The findings suggest that VLMs are better at capturing exploratory gaze patterns—where users scan broadly—rather than initial fixations, which are more focused and task-specific. This insight has practical implications for UI design, as VLMs could augment or replace costly eye-tracking studies for understanding user attention on interfaces like websites or mobile apps. However, the moderate alignment indicates that current models are not yet reliable substitutes for human data, especially for precision tasks. The researchers have made all code, predictions, and evaluation results publicly available, fostering further research in this intersection of computer vision and human-computer interaction.

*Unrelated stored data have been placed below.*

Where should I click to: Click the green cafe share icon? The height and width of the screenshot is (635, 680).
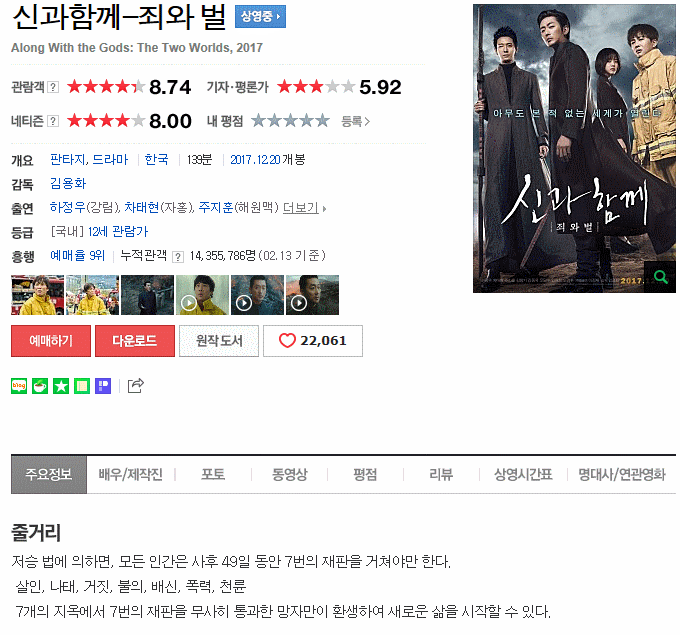point(40,386)
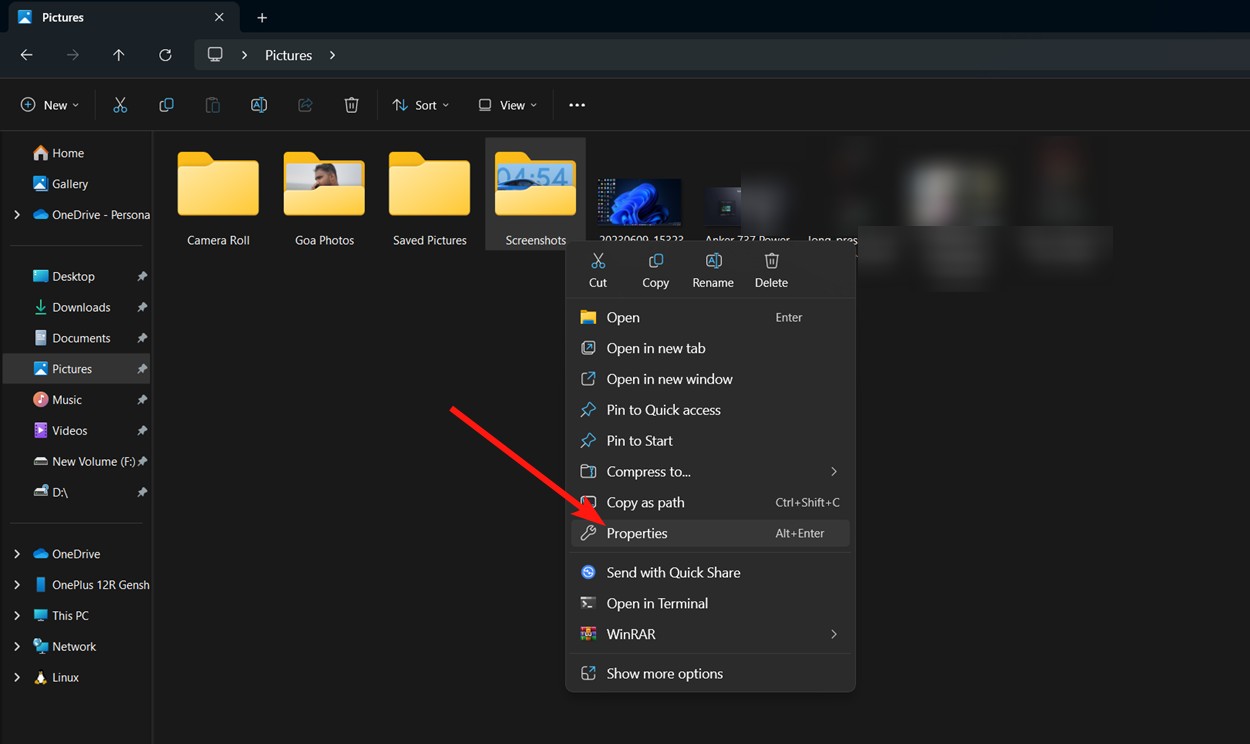
Task: Click the Share icon in the toolbar
Action: [x=304, y=104]
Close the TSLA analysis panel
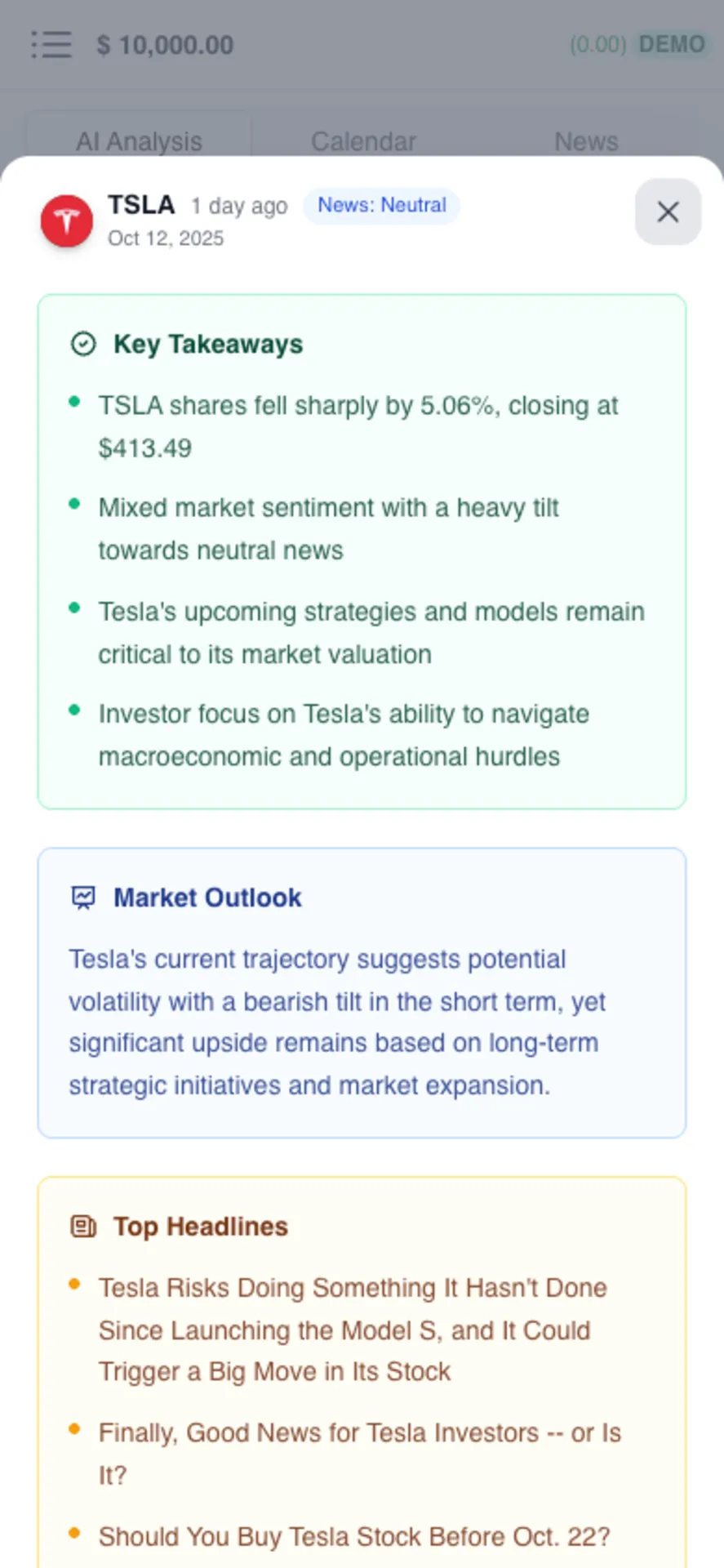Image resolution: width=724 pixels, height=1568 pixels. 668,212
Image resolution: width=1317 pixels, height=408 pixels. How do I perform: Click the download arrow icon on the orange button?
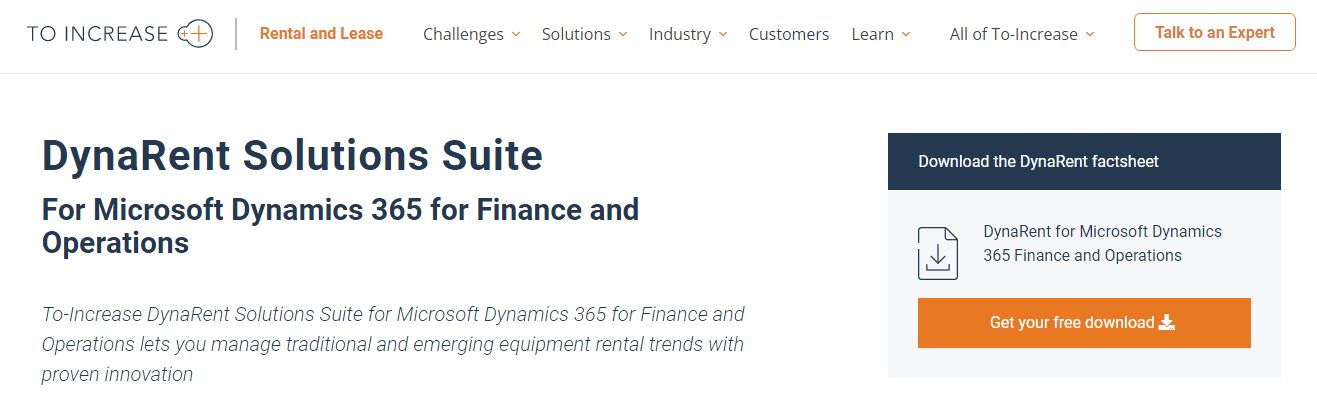[x=1166, y=322]
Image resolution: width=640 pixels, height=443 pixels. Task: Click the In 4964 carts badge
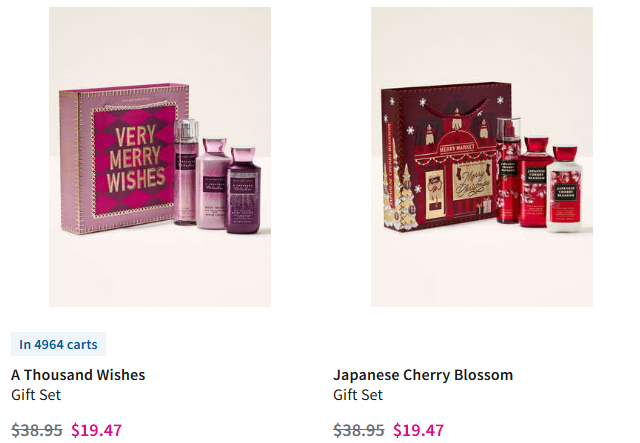58,344
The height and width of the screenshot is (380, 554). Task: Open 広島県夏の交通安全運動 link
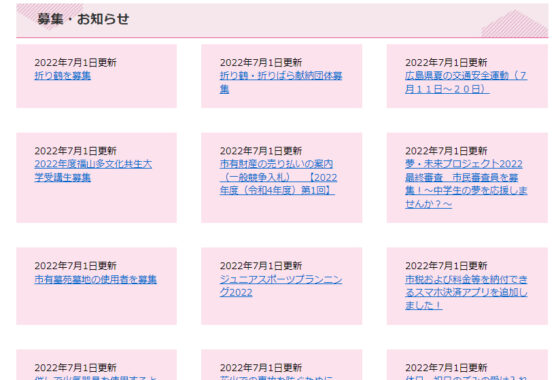coord(466,82)
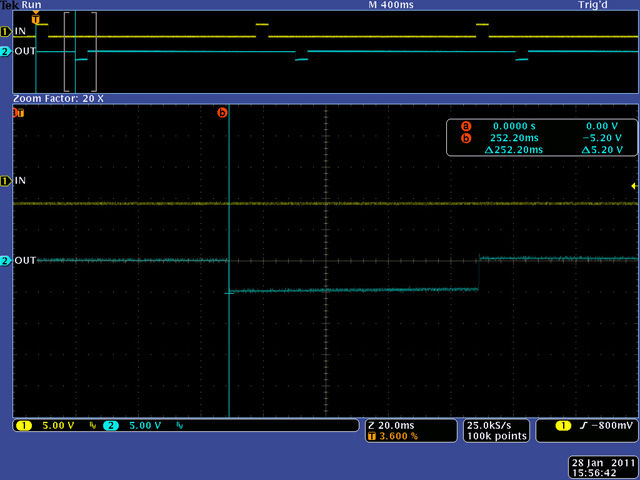
Task: Select the channel 2 OUT marker in overview
Action: coord(6,51)
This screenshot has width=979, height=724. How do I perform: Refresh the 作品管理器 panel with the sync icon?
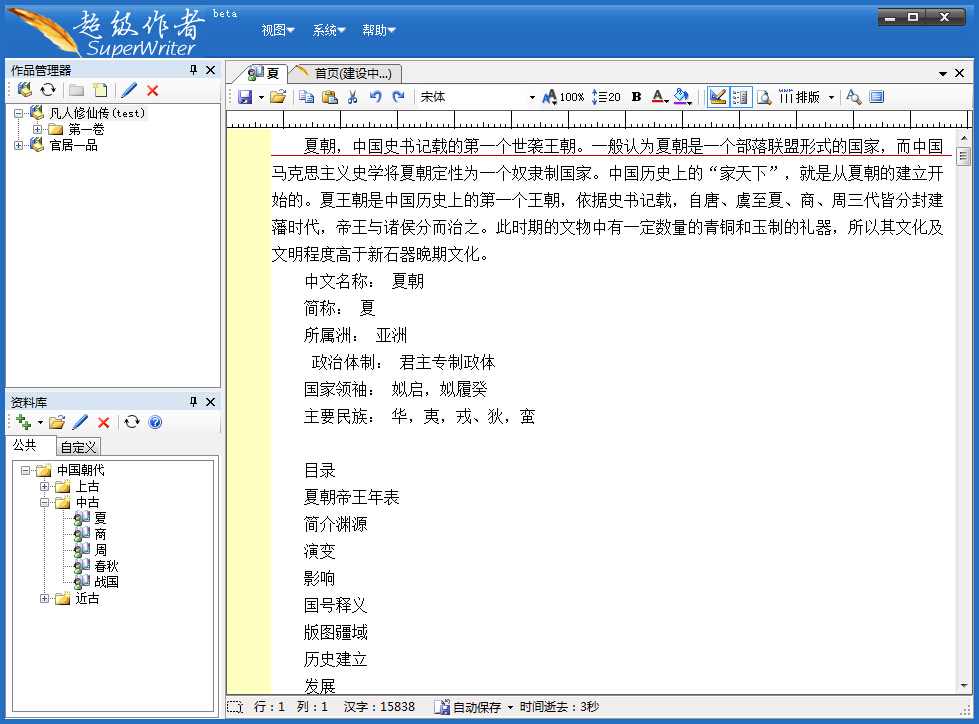[47, 89]
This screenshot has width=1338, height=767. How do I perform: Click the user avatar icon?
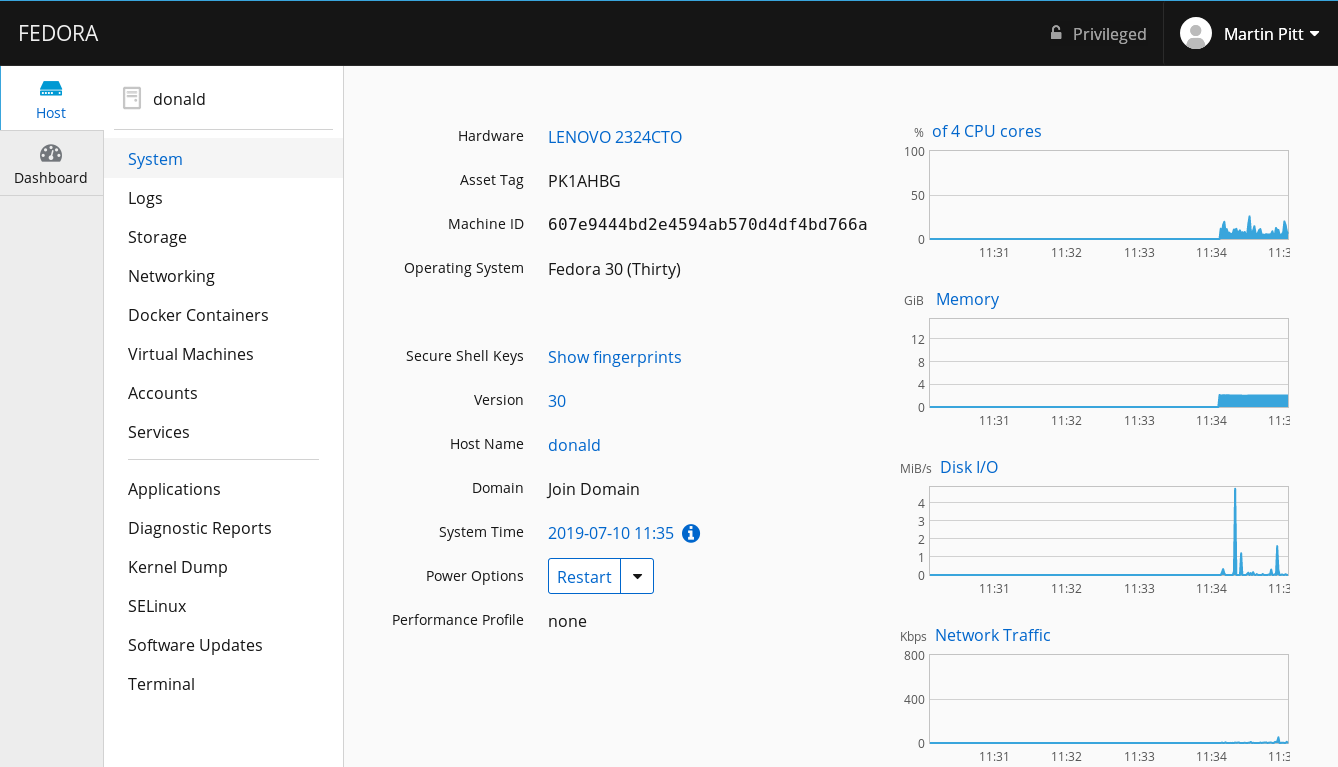point(1196,33)
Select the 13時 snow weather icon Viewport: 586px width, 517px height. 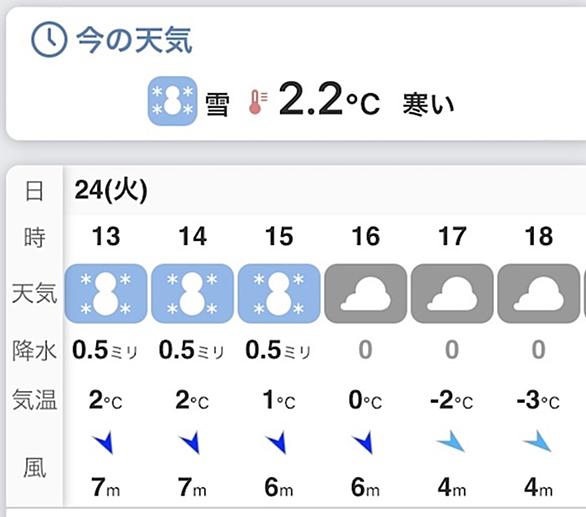pos(106,293)
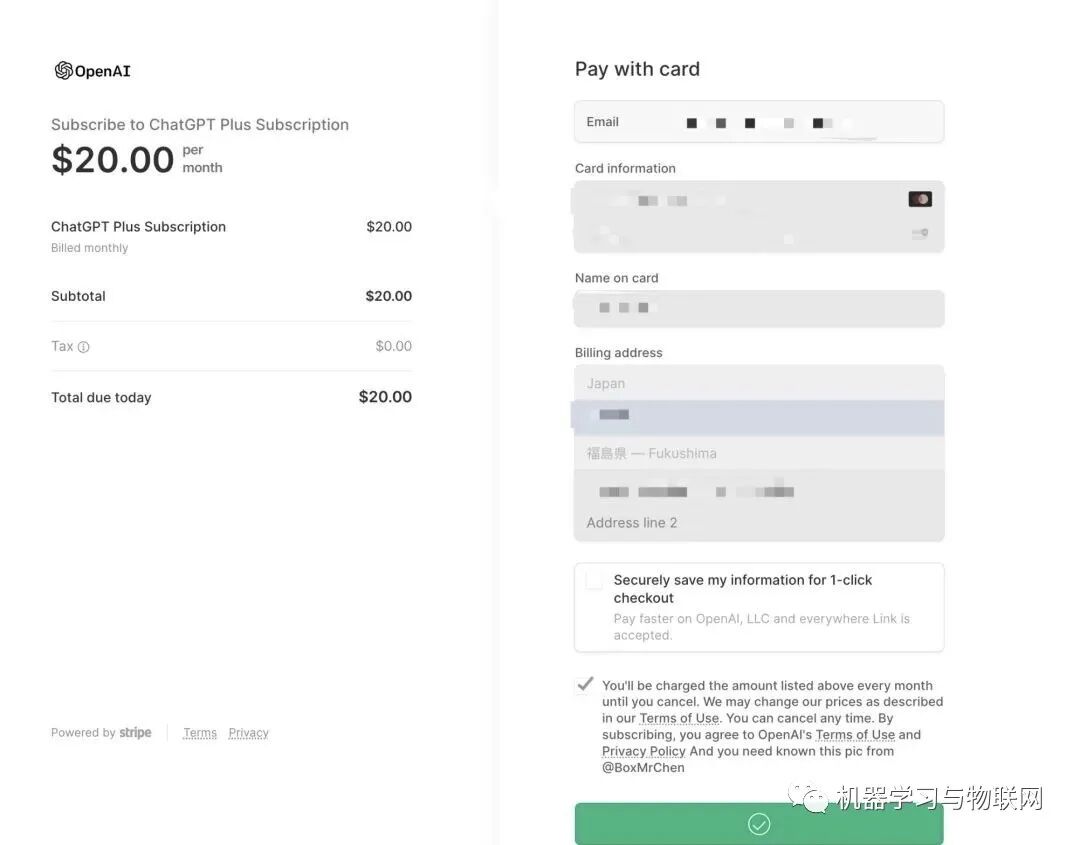Image resolution: width=1078 pixels, height=845 pixels.
Task: Click the CVC card icon
Action: pos(919,234)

- Evaluated 9 VLMs on 1,980 UI screenshots from 62 participants across 4 UI types
- Models achieved moderate alignment, varying by UI type and improving with longer viewing durations
- VLMs capture exploratory gaze patterns rather than initial fixations, limiting precision
Why It Matters
VLMs could reduce reliance on costly eye-tracking for UI design, but current accuracy limits practical use.